What to do
In the listing below, find the line with "Given: Click the" and the line with "You are a computer-use agent. The". Repeat those two lines and all lines between them exactly.

Records
>>>>>
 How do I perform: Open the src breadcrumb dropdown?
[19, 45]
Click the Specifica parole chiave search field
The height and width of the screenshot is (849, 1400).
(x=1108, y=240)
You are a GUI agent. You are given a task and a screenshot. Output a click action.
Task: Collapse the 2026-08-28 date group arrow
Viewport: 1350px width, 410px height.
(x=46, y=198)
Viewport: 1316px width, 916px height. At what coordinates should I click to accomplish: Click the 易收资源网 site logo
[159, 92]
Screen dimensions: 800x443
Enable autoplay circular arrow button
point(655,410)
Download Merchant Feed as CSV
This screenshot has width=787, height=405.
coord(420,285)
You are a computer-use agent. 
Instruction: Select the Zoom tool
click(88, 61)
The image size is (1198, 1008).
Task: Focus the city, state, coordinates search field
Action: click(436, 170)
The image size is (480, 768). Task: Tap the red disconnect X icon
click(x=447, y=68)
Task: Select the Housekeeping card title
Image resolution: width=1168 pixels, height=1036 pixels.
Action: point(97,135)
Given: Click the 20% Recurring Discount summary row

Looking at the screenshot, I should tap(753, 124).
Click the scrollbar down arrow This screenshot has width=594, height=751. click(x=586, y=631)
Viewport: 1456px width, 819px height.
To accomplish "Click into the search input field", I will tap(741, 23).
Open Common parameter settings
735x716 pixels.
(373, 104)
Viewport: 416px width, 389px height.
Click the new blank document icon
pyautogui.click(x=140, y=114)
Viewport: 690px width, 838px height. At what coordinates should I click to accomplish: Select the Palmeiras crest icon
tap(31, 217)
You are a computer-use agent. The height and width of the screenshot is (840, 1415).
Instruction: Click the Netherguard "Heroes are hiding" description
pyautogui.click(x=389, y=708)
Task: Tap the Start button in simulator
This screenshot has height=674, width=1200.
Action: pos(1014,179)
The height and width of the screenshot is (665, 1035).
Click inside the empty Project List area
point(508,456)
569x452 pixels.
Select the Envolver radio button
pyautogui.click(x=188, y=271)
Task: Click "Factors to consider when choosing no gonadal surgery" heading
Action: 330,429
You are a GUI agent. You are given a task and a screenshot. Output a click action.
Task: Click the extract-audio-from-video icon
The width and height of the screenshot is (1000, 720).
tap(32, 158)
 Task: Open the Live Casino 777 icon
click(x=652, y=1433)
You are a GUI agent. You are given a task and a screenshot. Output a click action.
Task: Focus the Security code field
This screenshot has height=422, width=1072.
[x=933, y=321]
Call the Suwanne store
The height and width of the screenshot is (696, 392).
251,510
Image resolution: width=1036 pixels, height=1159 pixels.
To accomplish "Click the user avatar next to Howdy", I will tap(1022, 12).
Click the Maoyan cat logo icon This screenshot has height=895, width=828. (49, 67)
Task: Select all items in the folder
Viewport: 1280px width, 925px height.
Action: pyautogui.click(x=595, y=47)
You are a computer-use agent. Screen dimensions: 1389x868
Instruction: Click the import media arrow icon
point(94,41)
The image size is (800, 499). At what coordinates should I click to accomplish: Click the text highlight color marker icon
<<<<<
Solved problem
Given: Click the 20% Recurring Discount summary row

Looking at the screenshot, I should tap(753, 124).
Click the scrollbar down arrow This screenshot has width=594, height=751. click(x=586, y=631)
Viewport: 1456px width, 819px height.
To accomplish "Click into the search input field", I will tap(741, 23).
Open Common parameter settings
735x716 pixels.
(373, 104)
Viewport: 416px width, 389px height.
Click the new blank document icon
pyautogui.click(x=140, y=114)
Viewport: 690px width, 838px height. At what coordinates should I click to accomplish: Select the Palmeiras crest icon
tap(31, 217)
You are a computer-use agent. The height and width of the screenshot is (840, 1415).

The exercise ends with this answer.